● Page extract
Pictures of Annie McCarrick on display at a press conference at Irishtown Garda Station, Dublin, on March 24, 2023, during the investigation into her disappearance.  Credit: PA Images via Getty Images / Brian Lawless

Irish police investigating the 1993 disappearance of Blue Point native Annie McCarrick this week detained, then released, a man questioned in connection with the murder that once made international headlines.

The national police, known as the Gardai, said Friday in a release that "searches in relation to this investigation remain ongoing and are being supported by a cadaver dog from an external agency."

Gardai had earlier announced that officers had detained a man in his 60s and were searching a house in Clondalkin, about seven miles southwest of downtown Dublin.

"Elements of that house and garden will be searched and subject of both technical and forensic examinations," Gardai said in a Thursday news release. The Gardai did not explain the connection between the man and the house, but Irish media have reported that the property was previously linked to him. Gardai did not agree to an interview or answer emailed questions.

WHAT NEWSDAY FOUND

  • Irish police this week announced they had arrested, then released a man questioned in connection with the murder of a Long Island woman who disappeared in 1993.
  • Annie McCarrick, 26, from Blue Point, had moved to Dublin. Her mother said she was less interested in a trial than in bringing her daughter's remains home.
  • Police did not charge the man but are searching a Dublin-area house that Irish news outlets have said was once connected to him. 

An enduring mystery

McCarrick’s disappearance is one of "the most enduring mysteries in the country’s history," said Sorcha Crowley, a reporter who has covered the case for the Irish Examiner newspaper. The case generated thousands of newspaper stories and documentaries, some spinning theories that she had been the victim of an IRA man or a serial killer.

"She was an only child, beautiful, intelligent, and she loved Ireland so much that she came to live here," Crowley said. For Irish natives, "there was a kind of shame that she’d been betrayed in some way," she said.

McCarrick’s mother, Nancy McCarrick, 81, of Bayport, a retired school secretary whose daughter was 26 and living in Dublin when she disappeared, said in an interview Friday: "We are hoping to have her identified and to know what happened to her, to bring her home." She said that "seeing her brought home" was far more important to her than seeing the person or persons responsible for her disappearance brought to trial.

Nancy McCarrick said that the detective inspector in charge of her daughter’s case told her they detained their suspect after getting a tip from a former neighbor. She declined to name the suspect, whom police have not publicly identified, but said he and her daughter were "well-acquainted." She did not specify the nature of their relationship, other than to say that they were friends.

● Dataset excerpt
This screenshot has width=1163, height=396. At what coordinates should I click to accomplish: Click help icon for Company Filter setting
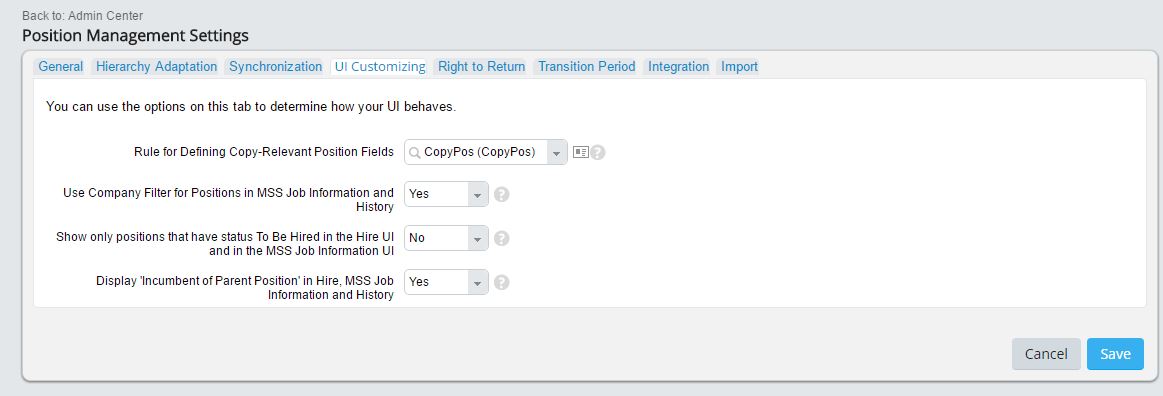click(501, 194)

● Exercise description
In the McCarrick article, where is the house that the Gardai were searching? The lines come from a source unrelated to the McCarrick article.

● Problem solution
In Clondalkin, about seven miles southwest of downtown Dublin.